Antibiotic resistance (AR) has escalated rapidly in recent years, growing into a serious global health emergency. Disease-causing bacteria are continually adapting, finding new ways to survive treatments that once eliminated them. As a result, more drug resistant “superbugs” are spreading, and projections suggest that by 2050 they could be responsible for more than 10 million deaths worldwide each year.
These dangerous bacteria often thrive in hospitals, wastewater treatment facilities, livestock operations, and fish farms. In response to this expanding threat, scientists are turning to advanced genetic technologies. Researchers at the University of California San Diego are now using powerful new gene editing tools to directly counter antibiotic resistance.
CRISPR Gene Drive Strategy Targets Resistance
Professors Ethan Bier and Justin Meyer of the UC San Diego School of Biological Sciences have teamed up to create a new way to remove resistance traits from bacterial populations. Their approach builds on CRISPR gene editing and borrows concepts from gene drives, which are used in insects to block the spread of harmful traits such as malaria carrying parasites.
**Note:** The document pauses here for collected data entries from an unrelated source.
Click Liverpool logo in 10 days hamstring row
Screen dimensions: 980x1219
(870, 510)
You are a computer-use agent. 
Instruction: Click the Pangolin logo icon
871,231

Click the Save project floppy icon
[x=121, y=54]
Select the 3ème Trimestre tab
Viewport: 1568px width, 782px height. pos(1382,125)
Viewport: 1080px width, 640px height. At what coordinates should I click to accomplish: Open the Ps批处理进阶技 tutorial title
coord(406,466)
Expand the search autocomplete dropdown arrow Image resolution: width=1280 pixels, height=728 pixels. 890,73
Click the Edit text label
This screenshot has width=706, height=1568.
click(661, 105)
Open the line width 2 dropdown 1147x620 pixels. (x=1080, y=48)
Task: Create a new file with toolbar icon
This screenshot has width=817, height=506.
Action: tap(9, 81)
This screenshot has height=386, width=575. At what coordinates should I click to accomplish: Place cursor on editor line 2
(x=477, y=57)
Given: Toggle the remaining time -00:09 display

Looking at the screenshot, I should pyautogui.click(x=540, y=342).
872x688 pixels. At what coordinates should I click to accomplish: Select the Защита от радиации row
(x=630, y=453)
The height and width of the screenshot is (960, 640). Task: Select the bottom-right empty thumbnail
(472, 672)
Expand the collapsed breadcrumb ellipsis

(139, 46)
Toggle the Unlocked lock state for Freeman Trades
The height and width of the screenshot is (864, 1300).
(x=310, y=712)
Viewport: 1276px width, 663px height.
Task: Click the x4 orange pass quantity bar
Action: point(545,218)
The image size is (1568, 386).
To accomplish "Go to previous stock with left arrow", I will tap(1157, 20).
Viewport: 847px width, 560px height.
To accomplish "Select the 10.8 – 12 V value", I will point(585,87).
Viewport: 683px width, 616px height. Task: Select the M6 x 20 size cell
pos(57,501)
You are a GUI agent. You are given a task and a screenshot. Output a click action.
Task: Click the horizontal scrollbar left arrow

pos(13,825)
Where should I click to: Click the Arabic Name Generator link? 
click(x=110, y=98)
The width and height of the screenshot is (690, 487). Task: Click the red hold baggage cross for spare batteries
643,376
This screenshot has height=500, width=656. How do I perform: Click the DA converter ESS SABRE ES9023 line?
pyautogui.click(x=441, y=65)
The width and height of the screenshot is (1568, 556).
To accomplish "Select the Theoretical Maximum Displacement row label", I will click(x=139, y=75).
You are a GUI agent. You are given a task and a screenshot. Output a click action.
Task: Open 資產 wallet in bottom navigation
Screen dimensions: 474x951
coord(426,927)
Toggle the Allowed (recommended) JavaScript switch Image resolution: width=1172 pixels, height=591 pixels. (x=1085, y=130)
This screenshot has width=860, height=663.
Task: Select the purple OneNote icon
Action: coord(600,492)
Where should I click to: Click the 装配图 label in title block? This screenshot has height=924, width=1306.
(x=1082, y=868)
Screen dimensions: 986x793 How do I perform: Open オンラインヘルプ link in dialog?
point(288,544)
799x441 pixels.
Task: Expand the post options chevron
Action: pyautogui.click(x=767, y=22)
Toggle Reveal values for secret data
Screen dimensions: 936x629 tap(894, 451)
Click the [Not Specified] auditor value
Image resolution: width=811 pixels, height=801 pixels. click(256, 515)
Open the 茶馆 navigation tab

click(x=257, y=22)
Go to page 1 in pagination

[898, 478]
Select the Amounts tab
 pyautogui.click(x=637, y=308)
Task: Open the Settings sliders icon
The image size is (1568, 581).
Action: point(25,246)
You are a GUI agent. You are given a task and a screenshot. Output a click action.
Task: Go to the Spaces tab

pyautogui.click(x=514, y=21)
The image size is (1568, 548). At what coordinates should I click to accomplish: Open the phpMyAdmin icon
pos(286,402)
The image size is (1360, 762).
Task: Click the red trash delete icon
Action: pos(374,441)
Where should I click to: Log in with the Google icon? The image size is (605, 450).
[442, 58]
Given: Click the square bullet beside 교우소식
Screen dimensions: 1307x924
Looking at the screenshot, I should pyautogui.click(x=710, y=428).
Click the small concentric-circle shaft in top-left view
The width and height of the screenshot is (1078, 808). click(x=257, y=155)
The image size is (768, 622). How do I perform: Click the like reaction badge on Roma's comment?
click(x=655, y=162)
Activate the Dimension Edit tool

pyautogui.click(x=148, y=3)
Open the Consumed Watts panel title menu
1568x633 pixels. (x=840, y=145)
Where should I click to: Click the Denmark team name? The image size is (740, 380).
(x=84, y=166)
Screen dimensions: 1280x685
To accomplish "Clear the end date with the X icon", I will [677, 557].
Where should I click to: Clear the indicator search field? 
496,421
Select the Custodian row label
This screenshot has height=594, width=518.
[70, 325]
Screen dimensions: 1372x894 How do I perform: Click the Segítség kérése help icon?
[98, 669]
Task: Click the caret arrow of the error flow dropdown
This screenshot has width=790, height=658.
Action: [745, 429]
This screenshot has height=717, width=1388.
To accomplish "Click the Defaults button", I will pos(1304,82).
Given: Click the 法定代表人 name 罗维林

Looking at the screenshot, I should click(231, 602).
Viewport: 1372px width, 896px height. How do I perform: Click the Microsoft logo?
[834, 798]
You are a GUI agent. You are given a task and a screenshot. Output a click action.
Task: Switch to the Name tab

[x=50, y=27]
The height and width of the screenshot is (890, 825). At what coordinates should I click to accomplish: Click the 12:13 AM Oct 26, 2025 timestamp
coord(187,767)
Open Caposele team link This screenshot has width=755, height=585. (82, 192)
The team developed a second generation Pro-Active Genetics (Pro-AG) system called pPro-MobV. This updated technology is designed to spread through bacterial communities and disable the genes that make them resistant to antibiotics.
“With pPro-MobV we have brought gene-drive thinking from insects to bacteria as a population engineering tool,” said Bier, a faculty member in the Department of Cell and Developmental Biology. “With this new CRISPR-based technology we can take a few cells and let them go to neutralize AR in a large target population.”
How the Genetic Cassette Restores Antibiotic Sensitivity
The foundation for this work began in 2019, when Bier’s lab partnered with Professor Victor Nizet’s team (UC San Diego School of Medicine) to design the original Pro-AG system. That earlier version introduced a genetic cassette into bacteria, allowing it to copy itself between bacterial genomes and shut down antibiotic resistance genes.
This cassette specifically targets resistance genes carried on plasmids, which are small circular DNA molecules that replicate inside bacterial cells. By inserting itself into these plasmids, the cassette disrupts the resistance genes and makes the bacteria vulnerable to antibiotics again.
Spreading Through Biofilms and Bacterial Mating
The newer pPro-MobV system expands on that concept by using conjugal transfer, a process similar to bacterial mating, to move CRISPR components from one cell to another. According to findings published in the Nature journal npj Antimicrobials and Resistance, the researchers demonstrated that the system can travel through a natural mating channel formed between bacteria, distributing the resistance disabling elements across populations.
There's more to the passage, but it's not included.